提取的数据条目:
↓↓↓

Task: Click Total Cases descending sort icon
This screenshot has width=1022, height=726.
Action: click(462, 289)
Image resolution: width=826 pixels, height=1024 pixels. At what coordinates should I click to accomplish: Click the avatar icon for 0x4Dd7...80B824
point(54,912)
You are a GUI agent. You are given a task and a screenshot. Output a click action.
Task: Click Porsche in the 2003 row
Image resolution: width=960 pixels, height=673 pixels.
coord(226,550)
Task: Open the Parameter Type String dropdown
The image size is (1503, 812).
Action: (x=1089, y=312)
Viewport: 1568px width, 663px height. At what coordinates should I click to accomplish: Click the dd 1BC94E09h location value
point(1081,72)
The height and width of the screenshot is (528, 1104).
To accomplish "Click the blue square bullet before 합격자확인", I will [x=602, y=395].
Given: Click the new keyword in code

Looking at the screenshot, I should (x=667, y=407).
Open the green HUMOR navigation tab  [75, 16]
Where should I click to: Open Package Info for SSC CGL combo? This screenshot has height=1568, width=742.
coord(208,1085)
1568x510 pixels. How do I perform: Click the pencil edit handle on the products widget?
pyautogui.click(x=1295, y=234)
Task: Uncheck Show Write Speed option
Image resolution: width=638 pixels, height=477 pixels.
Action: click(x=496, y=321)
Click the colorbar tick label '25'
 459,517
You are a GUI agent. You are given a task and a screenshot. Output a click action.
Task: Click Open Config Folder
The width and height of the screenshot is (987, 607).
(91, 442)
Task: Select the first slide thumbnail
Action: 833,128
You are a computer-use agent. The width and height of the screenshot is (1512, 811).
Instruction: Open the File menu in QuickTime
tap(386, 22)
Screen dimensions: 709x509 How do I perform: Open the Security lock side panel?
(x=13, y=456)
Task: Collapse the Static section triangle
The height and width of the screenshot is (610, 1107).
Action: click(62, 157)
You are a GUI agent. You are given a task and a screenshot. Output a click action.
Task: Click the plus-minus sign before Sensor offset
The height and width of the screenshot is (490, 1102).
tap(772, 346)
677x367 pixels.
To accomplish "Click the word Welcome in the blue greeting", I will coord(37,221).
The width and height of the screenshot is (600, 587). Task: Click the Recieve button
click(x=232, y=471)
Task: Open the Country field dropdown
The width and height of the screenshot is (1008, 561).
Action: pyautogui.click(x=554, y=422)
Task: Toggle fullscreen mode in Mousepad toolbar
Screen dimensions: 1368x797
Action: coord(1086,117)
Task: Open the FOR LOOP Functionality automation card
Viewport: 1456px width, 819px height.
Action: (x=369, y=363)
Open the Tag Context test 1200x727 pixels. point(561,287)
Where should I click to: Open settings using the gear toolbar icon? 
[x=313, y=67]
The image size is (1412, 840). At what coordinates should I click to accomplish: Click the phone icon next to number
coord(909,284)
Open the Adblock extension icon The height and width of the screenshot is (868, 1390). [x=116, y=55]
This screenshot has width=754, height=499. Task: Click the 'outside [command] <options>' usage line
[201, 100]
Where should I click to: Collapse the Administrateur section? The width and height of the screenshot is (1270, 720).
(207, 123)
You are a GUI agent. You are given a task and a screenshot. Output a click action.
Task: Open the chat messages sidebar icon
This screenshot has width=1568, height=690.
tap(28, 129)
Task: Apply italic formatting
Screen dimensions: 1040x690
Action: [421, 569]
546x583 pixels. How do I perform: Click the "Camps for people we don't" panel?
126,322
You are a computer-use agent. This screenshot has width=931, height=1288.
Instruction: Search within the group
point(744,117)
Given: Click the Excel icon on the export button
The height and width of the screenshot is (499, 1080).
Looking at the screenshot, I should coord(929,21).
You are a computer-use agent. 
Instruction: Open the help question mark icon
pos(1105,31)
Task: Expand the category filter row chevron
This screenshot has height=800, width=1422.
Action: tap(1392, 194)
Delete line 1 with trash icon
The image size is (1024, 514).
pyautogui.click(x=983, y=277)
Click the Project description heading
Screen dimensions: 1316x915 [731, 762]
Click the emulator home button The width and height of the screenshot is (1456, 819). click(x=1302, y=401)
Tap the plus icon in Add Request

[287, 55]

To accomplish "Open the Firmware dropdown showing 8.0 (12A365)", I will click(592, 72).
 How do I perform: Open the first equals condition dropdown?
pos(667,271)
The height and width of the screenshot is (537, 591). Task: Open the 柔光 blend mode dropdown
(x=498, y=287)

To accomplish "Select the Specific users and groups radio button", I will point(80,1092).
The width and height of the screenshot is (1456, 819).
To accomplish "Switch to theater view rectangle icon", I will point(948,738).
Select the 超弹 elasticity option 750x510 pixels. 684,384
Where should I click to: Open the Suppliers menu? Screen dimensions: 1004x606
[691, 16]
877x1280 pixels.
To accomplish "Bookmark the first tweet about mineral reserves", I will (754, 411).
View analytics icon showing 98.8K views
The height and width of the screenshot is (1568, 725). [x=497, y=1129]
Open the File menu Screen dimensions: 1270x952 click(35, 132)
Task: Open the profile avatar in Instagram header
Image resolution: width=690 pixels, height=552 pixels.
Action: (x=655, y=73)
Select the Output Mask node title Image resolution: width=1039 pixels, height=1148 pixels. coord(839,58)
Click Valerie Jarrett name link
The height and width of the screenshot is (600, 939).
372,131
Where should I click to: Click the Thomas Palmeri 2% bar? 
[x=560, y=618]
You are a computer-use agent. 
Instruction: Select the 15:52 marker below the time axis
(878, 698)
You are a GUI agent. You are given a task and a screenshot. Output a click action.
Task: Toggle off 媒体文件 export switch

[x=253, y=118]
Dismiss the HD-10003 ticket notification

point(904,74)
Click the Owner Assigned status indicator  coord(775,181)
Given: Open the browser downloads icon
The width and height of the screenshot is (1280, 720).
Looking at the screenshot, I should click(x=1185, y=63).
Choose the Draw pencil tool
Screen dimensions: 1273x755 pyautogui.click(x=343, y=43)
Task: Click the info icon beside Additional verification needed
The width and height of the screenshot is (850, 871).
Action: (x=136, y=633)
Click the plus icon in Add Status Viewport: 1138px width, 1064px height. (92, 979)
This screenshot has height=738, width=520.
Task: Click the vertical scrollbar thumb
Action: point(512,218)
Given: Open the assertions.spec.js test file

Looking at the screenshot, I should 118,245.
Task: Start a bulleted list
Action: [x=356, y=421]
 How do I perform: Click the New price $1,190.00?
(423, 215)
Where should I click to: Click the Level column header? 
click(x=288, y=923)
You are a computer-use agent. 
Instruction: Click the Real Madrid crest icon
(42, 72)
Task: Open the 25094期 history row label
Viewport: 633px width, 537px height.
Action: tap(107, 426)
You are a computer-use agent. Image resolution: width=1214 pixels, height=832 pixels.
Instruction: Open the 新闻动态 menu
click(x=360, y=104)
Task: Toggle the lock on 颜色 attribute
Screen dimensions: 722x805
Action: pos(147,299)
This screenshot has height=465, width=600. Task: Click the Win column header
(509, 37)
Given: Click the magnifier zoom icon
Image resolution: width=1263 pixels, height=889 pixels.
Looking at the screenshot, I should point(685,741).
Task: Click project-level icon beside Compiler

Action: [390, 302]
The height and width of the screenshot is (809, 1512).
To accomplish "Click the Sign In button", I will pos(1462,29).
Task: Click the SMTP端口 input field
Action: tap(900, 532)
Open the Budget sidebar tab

↑↑↑

能否把上方记录中从含有“Task: Open the Country field dropdown”的那一行到含有“pos(1105,31)”的那一行（首尾两行都包括）转成两列 CSV，列名用“指令”和“答案”，每条指令连同其答案占一行？两个字段都要加引号，字段内的换行改为空格。

回答
指令,答案
"Task: Open the Country field dropdown The width and height of the screenshot is (1008, 561).","Action: pyautogui.click(x=554, y=422)"
"Task: Toggle fullscreen mode in Mousepad toolbar Screen dimensions: 1368x797","Action: coord(1086,117)"
"Task: Open the FOR LOOP Functionality automation card Viewport: 1456px width, 819px height.","Action: (x=369, y=363)"
"Open the Tag Context test 1200x727 pixels.","point(561,287)"
"Where should I click to: Open settings using the gear toolbar icon?","[x=313, y=67]"
"The image size is (1412, 840). At what coordinates should I click to accomplish: Click the phone icon next to number","coord(909,284)"
"Open the Adblock extension icon The height and width of the screenshot is (868, 1390).","[x=116, y=55]"
"This screenshot has width=754, height=499. Task: Click the 'outside [command] <options>' usage line","[201, 100]"
"Where should I click to: Collapse the Administrateur section? The width and height of the screenshot is (1270, 720).","(207, 123)"
"You are a GUI agent. You are given a task and a screenshot. Output a click action. Task: Open the chat messages sidebar icon This screenshot has width=1568, height=690.","tap(28, 129)"
"Task: Apply italic formatting Screen dimensions: 1040x690","Action: [421, 569]"
"546x583 pixels. How do I perform: Click the ""Camps for people we don't"" panel?","126,322"
"You are a computer-use agent. This screenshot has width=931, height=1288. Instruction: Search within the group","point(744,117)"
"Given: Click the Excel icon on the export button The height and width of the screenshot is (499, 1080).","Looking at the screenshot, I should coord(929,21)."
"You are a computer-use agent. Instruction: Open the help question mark icon","pos(1105,31)"